# Need a short 18mm strap



## Richard734 (Jul 17, 2019)

Daughter has skinny wrists (16cm)

i am struggling to find a strap that goes small enough. Even with a NATO on smallest, it's still to big. Any good sources? Cheaper the better.

thanks in advance


----------



## normdiaz (May 5, 2004)

Have you tried shortening the NATO strap? Here's a how-to video:






Similar procedure applies to converting a NATO strap to a single piece pass-through strap. (Eliminates the second piece on the NATO so that only a single piece of nylon is under the watch.)


----------



## al_kaholik (May 22, 2018)

Hirsch XS are short. I've always found limited by choice though


----------



## Solar Pilgrim (Aug 26, 2019)

Some of the 18mm straps that Cousin's sell are quite short on the last hole, they are cheap too.


----------



## it'salivejim (Jan 19, 2013)

Solar Pilgrim said:


> Some of the 18mm straps that Cousin's sell are quite short on the last hole, they are cheap too.


 You've been busy today. Not long to the 50 now :thumbsup:


----------



## WRENCH (Jun 20, 2016)

it'salivejim said:


> You've been busy today. Not long to the 50 now :thumbsup:


 And the anti climax.


----------



## Solar Pilgrim (Aug 26, 2019)

it'salivejim said:


> You've been busy today.
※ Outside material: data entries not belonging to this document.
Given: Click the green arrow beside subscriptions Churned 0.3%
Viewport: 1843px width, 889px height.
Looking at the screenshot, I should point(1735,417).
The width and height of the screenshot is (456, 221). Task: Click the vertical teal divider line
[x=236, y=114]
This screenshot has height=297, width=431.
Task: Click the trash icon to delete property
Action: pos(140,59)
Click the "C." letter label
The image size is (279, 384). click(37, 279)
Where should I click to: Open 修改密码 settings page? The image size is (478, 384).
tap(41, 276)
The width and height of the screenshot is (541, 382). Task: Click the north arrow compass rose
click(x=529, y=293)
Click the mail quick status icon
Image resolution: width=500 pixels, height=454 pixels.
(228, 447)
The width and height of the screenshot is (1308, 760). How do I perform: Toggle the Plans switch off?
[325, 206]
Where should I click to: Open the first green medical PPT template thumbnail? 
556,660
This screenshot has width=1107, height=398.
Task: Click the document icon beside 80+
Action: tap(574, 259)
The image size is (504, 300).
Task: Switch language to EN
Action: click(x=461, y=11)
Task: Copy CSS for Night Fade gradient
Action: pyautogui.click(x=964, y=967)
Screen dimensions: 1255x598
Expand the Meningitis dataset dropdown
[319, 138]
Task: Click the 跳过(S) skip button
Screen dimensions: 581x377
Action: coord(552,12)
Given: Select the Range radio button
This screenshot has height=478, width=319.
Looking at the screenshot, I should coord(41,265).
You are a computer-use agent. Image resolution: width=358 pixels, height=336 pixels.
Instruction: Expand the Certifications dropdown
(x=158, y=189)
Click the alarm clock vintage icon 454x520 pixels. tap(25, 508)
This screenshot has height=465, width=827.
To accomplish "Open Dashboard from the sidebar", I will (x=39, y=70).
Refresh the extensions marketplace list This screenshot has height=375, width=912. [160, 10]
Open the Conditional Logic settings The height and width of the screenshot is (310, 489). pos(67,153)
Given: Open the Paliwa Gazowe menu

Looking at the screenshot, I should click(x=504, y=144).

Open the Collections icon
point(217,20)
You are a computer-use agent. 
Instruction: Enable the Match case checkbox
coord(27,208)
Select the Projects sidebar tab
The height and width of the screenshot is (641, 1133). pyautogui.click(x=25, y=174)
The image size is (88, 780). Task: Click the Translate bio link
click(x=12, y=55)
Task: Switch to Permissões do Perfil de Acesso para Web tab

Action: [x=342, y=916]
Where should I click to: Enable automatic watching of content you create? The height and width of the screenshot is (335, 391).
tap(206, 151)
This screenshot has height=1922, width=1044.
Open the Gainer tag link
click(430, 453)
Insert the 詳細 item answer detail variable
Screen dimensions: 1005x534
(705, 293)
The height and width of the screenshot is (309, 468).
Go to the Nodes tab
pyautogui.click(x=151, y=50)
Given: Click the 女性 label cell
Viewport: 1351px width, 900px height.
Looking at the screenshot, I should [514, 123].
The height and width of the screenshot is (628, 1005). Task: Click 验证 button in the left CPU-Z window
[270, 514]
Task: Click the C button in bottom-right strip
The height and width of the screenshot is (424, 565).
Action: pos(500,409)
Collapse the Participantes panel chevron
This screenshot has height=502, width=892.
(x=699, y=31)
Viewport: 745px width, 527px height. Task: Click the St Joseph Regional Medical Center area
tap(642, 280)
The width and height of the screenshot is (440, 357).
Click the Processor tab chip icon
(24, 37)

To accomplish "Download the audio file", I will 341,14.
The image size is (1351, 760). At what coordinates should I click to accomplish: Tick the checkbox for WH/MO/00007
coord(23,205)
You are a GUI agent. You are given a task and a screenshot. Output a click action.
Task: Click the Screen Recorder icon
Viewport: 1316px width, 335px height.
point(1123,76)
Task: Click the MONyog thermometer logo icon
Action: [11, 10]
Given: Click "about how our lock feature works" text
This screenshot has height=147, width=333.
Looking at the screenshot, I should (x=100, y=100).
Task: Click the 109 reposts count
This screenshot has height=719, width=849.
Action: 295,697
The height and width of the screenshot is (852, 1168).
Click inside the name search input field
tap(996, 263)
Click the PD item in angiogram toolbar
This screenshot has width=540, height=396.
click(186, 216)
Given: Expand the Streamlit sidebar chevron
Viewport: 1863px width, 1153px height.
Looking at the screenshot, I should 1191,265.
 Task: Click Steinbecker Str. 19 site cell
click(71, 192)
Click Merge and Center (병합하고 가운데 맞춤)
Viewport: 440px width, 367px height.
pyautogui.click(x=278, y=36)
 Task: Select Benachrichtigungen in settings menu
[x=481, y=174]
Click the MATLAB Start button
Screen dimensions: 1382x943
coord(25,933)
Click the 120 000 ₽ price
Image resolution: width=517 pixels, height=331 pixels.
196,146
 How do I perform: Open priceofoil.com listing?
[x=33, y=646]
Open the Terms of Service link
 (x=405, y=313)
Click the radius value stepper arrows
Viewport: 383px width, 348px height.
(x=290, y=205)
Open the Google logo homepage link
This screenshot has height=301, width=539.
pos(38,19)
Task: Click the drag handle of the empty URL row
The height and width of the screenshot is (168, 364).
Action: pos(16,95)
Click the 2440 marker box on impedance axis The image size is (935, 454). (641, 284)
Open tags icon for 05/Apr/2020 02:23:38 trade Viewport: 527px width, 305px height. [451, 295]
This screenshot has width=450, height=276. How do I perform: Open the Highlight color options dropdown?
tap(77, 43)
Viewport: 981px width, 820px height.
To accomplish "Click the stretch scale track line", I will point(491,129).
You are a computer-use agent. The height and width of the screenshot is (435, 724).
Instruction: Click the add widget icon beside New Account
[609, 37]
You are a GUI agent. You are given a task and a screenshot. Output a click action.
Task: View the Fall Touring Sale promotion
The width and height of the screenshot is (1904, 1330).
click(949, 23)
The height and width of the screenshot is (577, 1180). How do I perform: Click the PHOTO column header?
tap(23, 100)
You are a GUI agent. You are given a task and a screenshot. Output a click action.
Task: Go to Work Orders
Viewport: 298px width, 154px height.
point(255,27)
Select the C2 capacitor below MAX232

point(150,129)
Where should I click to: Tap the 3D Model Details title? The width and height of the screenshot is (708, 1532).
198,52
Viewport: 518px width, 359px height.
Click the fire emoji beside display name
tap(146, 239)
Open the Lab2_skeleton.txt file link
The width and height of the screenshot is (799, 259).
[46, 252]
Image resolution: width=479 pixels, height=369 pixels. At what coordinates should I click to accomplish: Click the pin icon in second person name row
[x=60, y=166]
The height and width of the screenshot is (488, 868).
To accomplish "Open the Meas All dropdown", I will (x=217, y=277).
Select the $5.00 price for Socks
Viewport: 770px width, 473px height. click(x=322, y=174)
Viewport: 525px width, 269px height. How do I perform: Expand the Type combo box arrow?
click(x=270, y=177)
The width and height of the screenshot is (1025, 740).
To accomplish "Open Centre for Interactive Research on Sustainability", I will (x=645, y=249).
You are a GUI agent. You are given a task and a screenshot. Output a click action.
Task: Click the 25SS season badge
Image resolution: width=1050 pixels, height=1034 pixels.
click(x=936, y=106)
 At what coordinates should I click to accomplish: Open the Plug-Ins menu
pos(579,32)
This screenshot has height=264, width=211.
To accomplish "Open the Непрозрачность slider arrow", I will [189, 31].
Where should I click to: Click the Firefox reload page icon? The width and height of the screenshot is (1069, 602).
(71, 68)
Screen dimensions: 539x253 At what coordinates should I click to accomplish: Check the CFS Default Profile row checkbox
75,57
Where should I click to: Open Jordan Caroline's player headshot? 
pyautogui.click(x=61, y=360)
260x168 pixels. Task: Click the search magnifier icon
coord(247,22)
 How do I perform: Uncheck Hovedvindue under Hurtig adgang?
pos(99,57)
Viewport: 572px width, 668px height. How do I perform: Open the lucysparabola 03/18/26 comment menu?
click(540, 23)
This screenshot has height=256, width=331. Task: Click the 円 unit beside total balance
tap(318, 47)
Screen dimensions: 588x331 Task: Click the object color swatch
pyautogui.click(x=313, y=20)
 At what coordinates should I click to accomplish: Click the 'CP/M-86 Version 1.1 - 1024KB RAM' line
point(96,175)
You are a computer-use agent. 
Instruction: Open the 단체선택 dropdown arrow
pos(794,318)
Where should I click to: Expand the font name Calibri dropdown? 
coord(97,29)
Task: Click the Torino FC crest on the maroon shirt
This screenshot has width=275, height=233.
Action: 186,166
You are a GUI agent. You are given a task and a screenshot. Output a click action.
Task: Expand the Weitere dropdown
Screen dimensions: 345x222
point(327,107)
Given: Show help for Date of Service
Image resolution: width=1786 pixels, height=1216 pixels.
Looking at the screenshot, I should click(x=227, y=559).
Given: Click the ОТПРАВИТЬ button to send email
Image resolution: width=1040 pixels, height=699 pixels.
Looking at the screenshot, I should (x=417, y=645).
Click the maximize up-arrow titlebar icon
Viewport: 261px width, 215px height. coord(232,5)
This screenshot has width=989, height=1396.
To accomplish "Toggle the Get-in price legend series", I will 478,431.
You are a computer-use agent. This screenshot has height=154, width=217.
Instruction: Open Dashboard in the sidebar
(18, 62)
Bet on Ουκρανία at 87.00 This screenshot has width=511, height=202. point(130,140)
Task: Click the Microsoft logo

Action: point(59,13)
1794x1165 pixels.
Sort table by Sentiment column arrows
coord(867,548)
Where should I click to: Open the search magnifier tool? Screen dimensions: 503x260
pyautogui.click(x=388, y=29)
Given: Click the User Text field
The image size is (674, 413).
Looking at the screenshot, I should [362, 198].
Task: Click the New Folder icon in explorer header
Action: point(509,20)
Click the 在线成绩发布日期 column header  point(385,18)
Not long to the 50 now :thumbsup:


 Nearly there!



WRENCH said:


> And the anti climax.


 What do you mean?

Looks like I've made it!


----------



## Davey P (Sep 9, 2010)

Getting back on topic, have you thought about having a strap custom made? One of our members, @Miterant makes excellent quality leather straps, and you can specify the exact length and lug width (and probably even the hole spacings) so the strap could be as short as you like, and unique to you and your daughter. I haven't had any done myself yet, but he does come highly recommended by a lot of members on here. Just a thought anyway.

On a separate note, what style of watch does your daughter like? I've got quite a few small watches collected over the years, and given the size of my wrists they're no good to me, so I might be able to donate one to you if I've got any that are suitable. Let me know (via PM if preferred) and I'll see what I can do :thumbsup:


----------



## ziggy1024 (Dec 18, 2017)

Perlon is another option...


----------



## WRENCH (Jun 20, 2016)

Richard734 said:


> Daughter has skinny wrists (16cm)
> 
> i am struggling to find a strap that goes small enough. Even with a NATO on smallest, it's still to big. Any good sources? Cheaper the better.
> 
> thanks in advance


 Have a look here,

https://www.watch-band-center.com/watchstrap-h204-Extra-Short-Straps.html


----------